===== EXTRAIT CHOISI

Les débats détournés
Le contexte régional est pesant, mais il ne justifie pas que les folles espérances d’une nouvelle avancée démocratique se transforment en un climat délétère. C’est ce qui est en train de se passer par manque de courage politique des élites.
La première a précédé les manifestations. Le recrutement des docteurs chômeurs massivement, illégalement puisque sans concours, sans réel besoin ni adéquation des diplômes avec les postes offerts. Par un retour aux vieilles méthodes, les offices et les communes ont été sommés d’en faire de même. On parle de 4000 recrutements à l’OCP par exemple. Seul Abdellatif Jouahri, égal à lui-même, a contesté l’intérêt économique de la direction. Le plus grave c’est qu’on a conforté les jeunes dans l’idée que l’accès à la fonction publique est un droit. Il ne faut pas s’étonner, si en juin, tous les diplômés se donnent rendez-vous devant le Parlement pour réclamer un poste et non pas un emploi. Le coût budgétaire est énorme, pérenne, le coût politique à la limite culturel, est tragique.
La libération des détenus Islamistes a été saluée comme « une journée historique » tous l’ont applaudie, même l’USFP qui a dirigé le ministère de la Justice pendant que les mêmes multipliaient les grèves de la faim. Qu’ils soient libérés ne pose pas de problèmes particuliers. Les « politiques » de l’affaire Belliraj étaient poursuivis pour des actes datant de 1992 et ne les reliant point à une action directe de déstabilisation. En fait, on leur reprochait une non-dénonciation qui est l’attitude normale de tout militant.
Quand aux Salafistes Jihadistes, ils étaient détenus pour avoir incité, fait l’éloge, de la violence contre la société et ses institutions. Ils ont révisé leurs positions, après 8 ans de détention. Il n’y a donc rien de scandaleux à ce qu’ils soient libérés.
Leurs déclarations ont suscité des réactions amusantes des jeunes du 20 février. Certains regrettent d’avoir revendiqué leur libération, d’autres demandent à la justice de les poursuivre, pour les mêmes raisons qui avaient justifié leur détention.
L’amusement ne dure qu’un instant, parce qu’en fait une erreur grossière a été commise par tous les militants de droits de l’homme, sans exception.
L’opinion et le délit
Quand les assassins d’Omar Benjelloun avaient été libérés, après 27 ans de prison, certains les avaient célébrés comme des détenus politiques. C’est la même erreur qui a été répétée, à plus grande échelle, le nouveau conseil des droits de l’homme lui-même ayant plongé.
Fizazi, Chadli et leurs amis ont été condamnés pour avoir professé la violence. Ce n’est pas une opinion, c’est un délit. C’est ce que dit la loi et l’état de droit c’est la suprématie de celle-ci et l’égalité de tous devant elle. Ils n’ont jamais été des détenus d’opinion au sens universellement donné à ce terme.

==========
===== ENREGISTREMENTS EXTRAITS

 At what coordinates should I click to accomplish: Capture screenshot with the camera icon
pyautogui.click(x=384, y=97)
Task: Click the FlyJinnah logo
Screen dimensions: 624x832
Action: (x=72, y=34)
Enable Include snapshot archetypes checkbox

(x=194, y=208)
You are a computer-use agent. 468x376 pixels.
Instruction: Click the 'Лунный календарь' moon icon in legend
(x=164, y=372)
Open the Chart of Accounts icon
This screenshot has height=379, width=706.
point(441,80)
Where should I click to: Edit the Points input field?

==========

À FAIRE
Mettez à jour le passage de l'extrait choisi qui va de « La libération des » jusqu'à « qu’ils soient libérés. » en remplaçant « 8 ans » par « huit ans ». Ces enregistrements proviennent d'une autre source que l'extrait.

RÉPONSE
La libération des détenus Islamistes a été saluée comme « une journée historique » tous l’ont applaudie, même l’USFP qui a dirigé le ministère de la Justice pendant que les mêmes multipliaient les grèves de la faim. Qu’ils soient libérés ne pose pas de problèmes particuliers. Les « politiques » de l’affaire Belliraj étaient poursuivis pour des actes datant de 1992 et ne les reliant point à une action directe de déstabilisation. En fait, on leur reprochait une non-dénonciation qui est l’attitude normale de tout militant.
Quand aux Salafistes Jihadistes, ils étaient détenus pour avoir incité, fait l’éloge, de la violence contre la société et ses institutions. Ils ont révisé leurs positions, après huit ans de détention. Il n’y a donc rien de scandaleux à ce qu’ils soient libérés.